Aim of the exercise
Retype the passage on glutathione levels in melanoma cell lines in full, word for word.

Document section: Begin

Determination of the level of reduced glutathione and oxidized glutathione in melanoma cell lines. The study was carried out on 3 human melanoma cell lines (A) A375P, (B) WM35 and (C) WM239A,. For each cell line, the level of GSH and GSSG was assessed in: cells not treated with the test compounds, cells treated with docetaxel 0.5 μM only, and cells treated with docetaxel 0.5 μM plus simvastatin, rosuvastatin, atorvastatin, pravastatin, and fluvastatin at a concentration of 20 μM. The preparation of samples for RP-HPLC analysis and the applied analysis took place using the RP-HPLC method. GSH—glutathione reduced; GSSG—glutathione oxidized. A—atorvastatin, F—fluvastatin, P—pravastatin, R—rosuvastatin, S—simvastatin, K—control, and T—docetaxel. The data represent the mean values with the standard deviation. The RP-HPLC technique was used, in 5 replicates. The limit of detection for GSH in the RP-HPLC method is equal to 0.01 [nmol·ml⁻¹] and for GSSG 0.1 [nmol·mL⁻¹]. The limit of quantification for GSH is equal to 0.1 [nmol·mL⁻¹] and for GSSG—1 [nmol·mL⁻¹].

Document section: End
Material supplied: Begin

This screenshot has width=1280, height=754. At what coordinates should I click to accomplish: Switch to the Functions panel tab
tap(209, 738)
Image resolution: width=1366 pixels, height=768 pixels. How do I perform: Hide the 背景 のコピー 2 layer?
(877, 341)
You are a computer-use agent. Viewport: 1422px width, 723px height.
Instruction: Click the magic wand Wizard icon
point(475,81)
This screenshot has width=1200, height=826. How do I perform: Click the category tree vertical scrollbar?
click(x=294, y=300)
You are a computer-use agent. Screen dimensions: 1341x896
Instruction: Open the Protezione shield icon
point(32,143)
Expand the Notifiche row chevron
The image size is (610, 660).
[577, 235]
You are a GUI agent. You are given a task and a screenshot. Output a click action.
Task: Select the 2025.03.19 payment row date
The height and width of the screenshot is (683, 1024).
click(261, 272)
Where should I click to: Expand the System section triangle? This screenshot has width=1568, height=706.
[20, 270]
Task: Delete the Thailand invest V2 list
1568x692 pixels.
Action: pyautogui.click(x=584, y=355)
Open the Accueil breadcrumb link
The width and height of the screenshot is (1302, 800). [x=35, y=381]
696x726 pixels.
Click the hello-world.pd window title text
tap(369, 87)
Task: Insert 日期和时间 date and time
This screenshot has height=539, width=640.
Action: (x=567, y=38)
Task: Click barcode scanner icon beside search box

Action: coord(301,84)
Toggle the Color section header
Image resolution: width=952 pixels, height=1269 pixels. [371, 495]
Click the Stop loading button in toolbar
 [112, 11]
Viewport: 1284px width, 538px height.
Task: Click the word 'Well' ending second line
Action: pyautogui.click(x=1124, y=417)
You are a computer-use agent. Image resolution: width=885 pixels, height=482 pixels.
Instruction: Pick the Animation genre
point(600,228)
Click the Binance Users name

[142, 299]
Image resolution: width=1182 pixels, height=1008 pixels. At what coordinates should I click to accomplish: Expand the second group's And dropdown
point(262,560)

Material supplied: End

Exercise output
Determination of the level of reduced glutathione and oxidized glutathione in melanoma cell lines. The study was carried out on 3 human melanoma cell lines (A) A375P, (B) WM35 and (C) WM239A,. For each cell line, the level of GSH and GSSG was assessed in: cells not treated with the test compounds, cells treated with docetaxel 0.5 μM only, and cells treated with docetaxel 0.5 μM plus simvastatin, rosuvastatin, atorvastatin, pravastatin, and fluvastatin at a concentration of 20 μM. The preparation of samples for RP-HPLC analysis and the applied analysis took place using the RP-HPLC method. GSH—glutathione reduced; GSSG—glutathione oxidized. A—atorvastatin, F—fluvastatin, P—pravastatin, R—rosuvastatin, S—simvastatin, K—control, and T—docetaxel. The data represent the mean values with the standard deviation. The RP-HPLC technique was used, in 5 replicates. The limit of detection for GSH in the RP-HPLC method is equal to 0.01 [nmol·ml⁻¹] and for GSSG 0.1 [nmol·mL⁻¹]. The limit of quantification for GSH is equal to 0.1 [nmol·mL⁻¹] and for GSSG—1 [nmol·mL⁻¹].